If you're trying to put the latest revelations about the National Security Agency into a larger context, here are four articles that are worth your time:

Christmas morning at the NSA.

* In The Atlantic, Bruce Schneier takes a broad look at recent surveillance stories, reeling off many of the things we now know about how the government spies on Americans and stressing how much we still don't know about how the government spies on Americans. The piece concludes with a stirring call for more leaks. "Whistle-blowing is the moral response to immoral activity by those in power," Schneier writes. "If you see something, say something. There are many people in the U.S. that will appreciate and admire you."

* In The Guardian, Glenn Greenwald picks up and extends the thought. "The way things are supposed to work," he writes, "is that we're supposed to know virtually everything about what [officials] do: that's why they're called public servants. They're supposed to know virtually nothing about what we do: that's why we're called private individuals." He continues:

This dynamic—the hallmark of a healthy and free society—has been radically reversed. Now, they know everything about what we do, and are constantly building systems to know more. Meanwhile, we know less and less about what they do, as they build walls of secrecy behind which they function. That's the imbalance that needs to come to an end.

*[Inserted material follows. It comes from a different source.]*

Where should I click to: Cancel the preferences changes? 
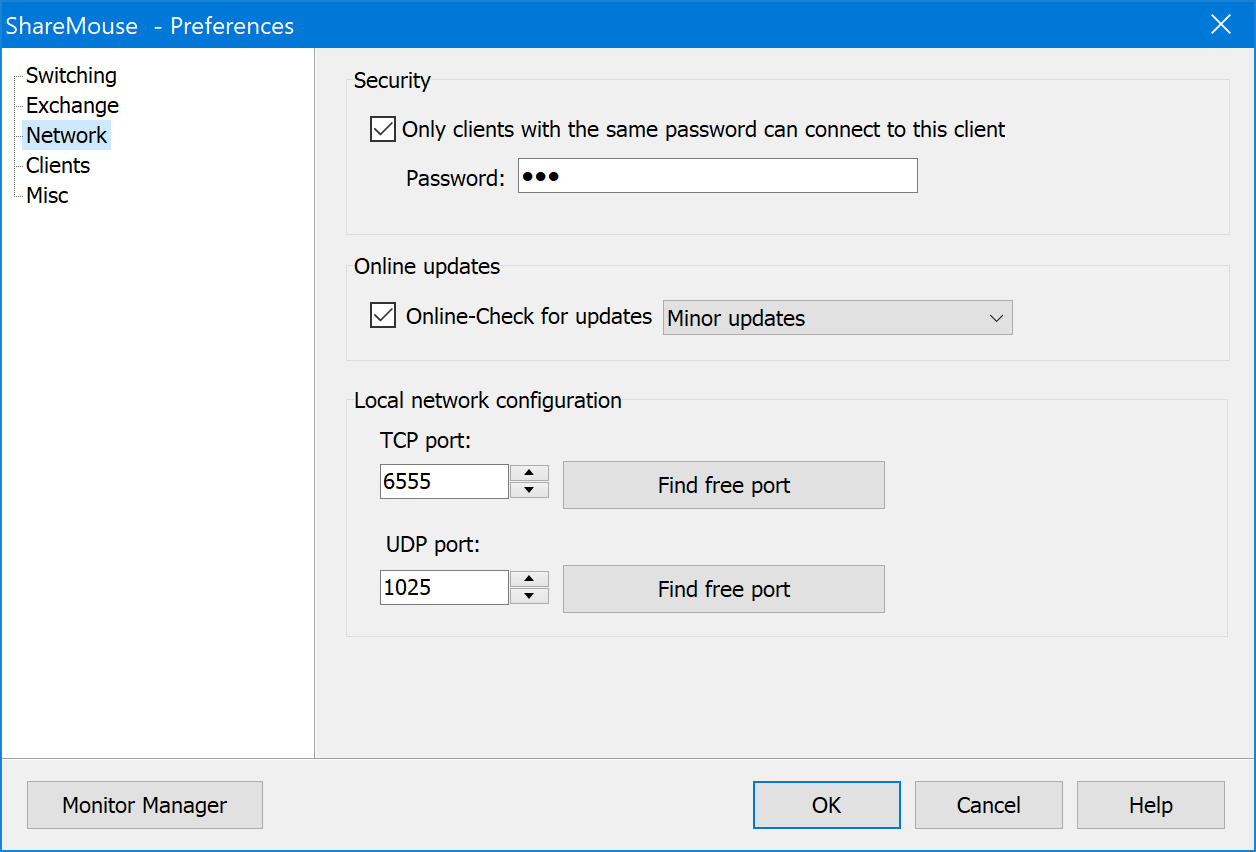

* In The Daily Beast, Daniel Klaidman and Eli Lake describe how Barack Obama learned to love Big Brother. This doesn't just mean contrasting his old criticisms of excessive surveillance with his rather different behavior as president; it means detailing the steps he took along the way from one stance to the other. The key turning point came with Sen. Obama's vote for an updated Foreign Intelligence Surveillance Act in June 2008, and his shift only accelerated after he took office.

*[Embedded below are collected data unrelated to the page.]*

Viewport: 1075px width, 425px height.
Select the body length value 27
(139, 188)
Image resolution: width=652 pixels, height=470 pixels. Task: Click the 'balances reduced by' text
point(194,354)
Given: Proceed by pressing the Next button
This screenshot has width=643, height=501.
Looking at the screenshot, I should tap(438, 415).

* Finally, in The Nation, Rick Perlstein offers some historical perspective, looking back at Sen. Frank Church and Rep. Bella Abzug's NSA investigations of 1975. This isn't the first time Americans have been alarmed at the agency's activities, and this isn't the first time there's been talk of reining it in. The whole thing reminds me of Nicholas Dirks' description of the episodes we call "scandals":

For the most part, public scandals become ritual moments in which the sacrifice of the reputation of one or more individuals allows many more to continue their scandalous ways, if perhaps with minimal safeguards and protocols that are meant to ensure that the terrible excesses of the past will not occur again.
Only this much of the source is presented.